Merkel suggested earlier this year that the US (and Britain) could no longer be wholly relied upon. While not entirely true, for instance in the case of Anglo-American security guarantees for Germany and its sheltered exporters, it was plain what she meant. And this lesson has been understood by America’s enemies, too. In provocatively firing off another long-range, possibly nuclear-capable missile last week, North Korea seems to be testing how far it can go, geographically and politically. It is counting on Trump proving to be the blowhard that, until now, he has appeared to be.
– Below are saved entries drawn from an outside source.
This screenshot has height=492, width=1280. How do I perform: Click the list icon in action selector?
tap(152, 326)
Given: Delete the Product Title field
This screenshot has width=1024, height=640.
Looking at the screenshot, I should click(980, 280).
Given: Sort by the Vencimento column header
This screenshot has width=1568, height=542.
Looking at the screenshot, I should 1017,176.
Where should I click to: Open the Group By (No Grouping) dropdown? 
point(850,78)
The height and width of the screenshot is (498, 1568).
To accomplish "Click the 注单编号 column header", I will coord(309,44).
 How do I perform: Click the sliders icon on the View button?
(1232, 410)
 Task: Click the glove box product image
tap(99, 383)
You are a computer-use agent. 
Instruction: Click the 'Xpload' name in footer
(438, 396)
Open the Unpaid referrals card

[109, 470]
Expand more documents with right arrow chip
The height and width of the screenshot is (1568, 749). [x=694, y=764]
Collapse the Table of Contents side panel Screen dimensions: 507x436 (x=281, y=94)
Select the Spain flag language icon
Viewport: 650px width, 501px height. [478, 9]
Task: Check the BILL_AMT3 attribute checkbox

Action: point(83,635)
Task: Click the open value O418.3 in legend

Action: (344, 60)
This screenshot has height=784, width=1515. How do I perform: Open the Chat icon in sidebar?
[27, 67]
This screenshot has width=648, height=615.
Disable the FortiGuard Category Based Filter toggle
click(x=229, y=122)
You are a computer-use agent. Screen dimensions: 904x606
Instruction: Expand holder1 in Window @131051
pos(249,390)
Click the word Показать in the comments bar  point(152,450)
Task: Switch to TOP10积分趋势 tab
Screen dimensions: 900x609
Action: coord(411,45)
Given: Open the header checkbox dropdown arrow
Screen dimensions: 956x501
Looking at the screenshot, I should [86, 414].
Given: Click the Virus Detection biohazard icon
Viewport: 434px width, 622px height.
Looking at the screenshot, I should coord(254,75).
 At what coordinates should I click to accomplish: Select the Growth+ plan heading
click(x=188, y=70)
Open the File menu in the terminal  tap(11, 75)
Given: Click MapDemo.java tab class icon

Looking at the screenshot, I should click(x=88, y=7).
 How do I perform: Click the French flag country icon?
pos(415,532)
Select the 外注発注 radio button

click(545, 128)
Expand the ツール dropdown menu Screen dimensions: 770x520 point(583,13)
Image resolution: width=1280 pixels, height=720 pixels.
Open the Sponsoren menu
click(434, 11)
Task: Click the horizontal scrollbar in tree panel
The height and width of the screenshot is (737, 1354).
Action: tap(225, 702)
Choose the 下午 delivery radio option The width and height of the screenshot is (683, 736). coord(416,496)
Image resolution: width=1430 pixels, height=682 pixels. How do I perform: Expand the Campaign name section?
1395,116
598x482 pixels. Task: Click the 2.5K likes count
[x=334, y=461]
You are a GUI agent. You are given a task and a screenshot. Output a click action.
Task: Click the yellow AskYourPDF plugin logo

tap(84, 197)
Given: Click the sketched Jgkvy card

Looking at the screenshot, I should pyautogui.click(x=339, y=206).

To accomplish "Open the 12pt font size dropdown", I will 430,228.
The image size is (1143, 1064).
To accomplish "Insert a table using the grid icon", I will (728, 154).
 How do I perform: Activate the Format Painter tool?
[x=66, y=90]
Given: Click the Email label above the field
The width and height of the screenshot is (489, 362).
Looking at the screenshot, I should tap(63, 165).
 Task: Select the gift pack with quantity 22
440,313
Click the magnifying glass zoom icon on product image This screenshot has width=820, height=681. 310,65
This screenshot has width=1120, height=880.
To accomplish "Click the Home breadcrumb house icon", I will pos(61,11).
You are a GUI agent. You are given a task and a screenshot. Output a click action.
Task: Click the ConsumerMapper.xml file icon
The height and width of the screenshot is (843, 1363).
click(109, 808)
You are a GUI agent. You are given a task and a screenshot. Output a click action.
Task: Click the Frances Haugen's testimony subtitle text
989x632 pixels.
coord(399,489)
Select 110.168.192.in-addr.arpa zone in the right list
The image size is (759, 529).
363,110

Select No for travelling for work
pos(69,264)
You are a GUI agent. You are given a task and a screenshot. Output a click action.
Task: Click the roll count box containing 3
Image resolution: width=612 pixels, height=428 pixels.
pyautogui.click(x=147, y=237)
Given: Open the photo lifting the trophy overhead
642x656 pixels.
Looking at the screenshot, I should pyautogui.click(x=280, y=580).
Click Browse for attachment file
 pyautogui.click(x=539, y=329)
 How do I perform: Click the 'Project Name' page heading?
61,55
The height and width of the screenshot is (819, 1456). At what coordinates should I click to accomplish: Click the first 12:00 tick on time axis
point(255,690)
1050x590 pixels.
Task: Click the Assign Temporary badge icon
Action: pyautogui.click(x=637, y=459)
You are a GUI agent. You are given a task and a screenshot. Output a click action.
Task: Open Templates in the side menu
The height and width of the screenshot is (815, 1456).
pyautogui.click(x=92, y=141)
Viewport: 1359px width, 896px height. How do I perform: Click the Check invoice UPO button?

Recent months have produced a litany of Trump threats and boasts over North Korea. There was no way, he said, that Pyongyang would deploy an ICBM capable of hitting the mainland US. “It’s not going to happen,” he tweeted. Wrong again, Donald. It did. By conducting its own satellite launch last week, ignoring western concerns, Iran has similarly thumbed its nose at Washington. Iran’s leaders should understand there would be “very serious” consequences if they pursued their ballistic missile programme, Trump had warned. Additional hints from Rex Tillerson, US secretary of state, and Jim Mattis, Pentagon chief, about regime change in Iran further darkened the strategic horizon. But guess what? Tehran took no notice at all. It went ahead anyway.
Or take Russia. Having played Trump to its advantage, Moscow’s open hand is turning into a clenched fist as it threatens reprisals over a new Congressional sanctions package. It was not hard to see this tactical switch coming, once it was clear Trump could not deliver the sort of concessions on Ukraine Putin craves. Except, in his fecklessness and blind vanity and courting Putin to the end, Trump didn’t see it coming at all. You can almost see Putin’s lip curl.
The common factor in all these situations is Trump’s self-induced powerlessness and ignorance, his chronic lack of credibility and presidential authority and consequent perceptions of US and western weakness. And in the case of all three actual or potential adversaries – North Korea, Iran and Russia – these perceptions are highly dangerous. Precisely because US responses, actions and reactions can no longer be relied upon or predicted, by friends and enemies alike, the potential for calamitous miscalculation is growing. This uncertainty, like the chaos in the White House and the extraordinary disarray of the American body politic, stems from Trump’s glaring unfitness for the highest office. As is now becoming ever plainer, this threatens us all.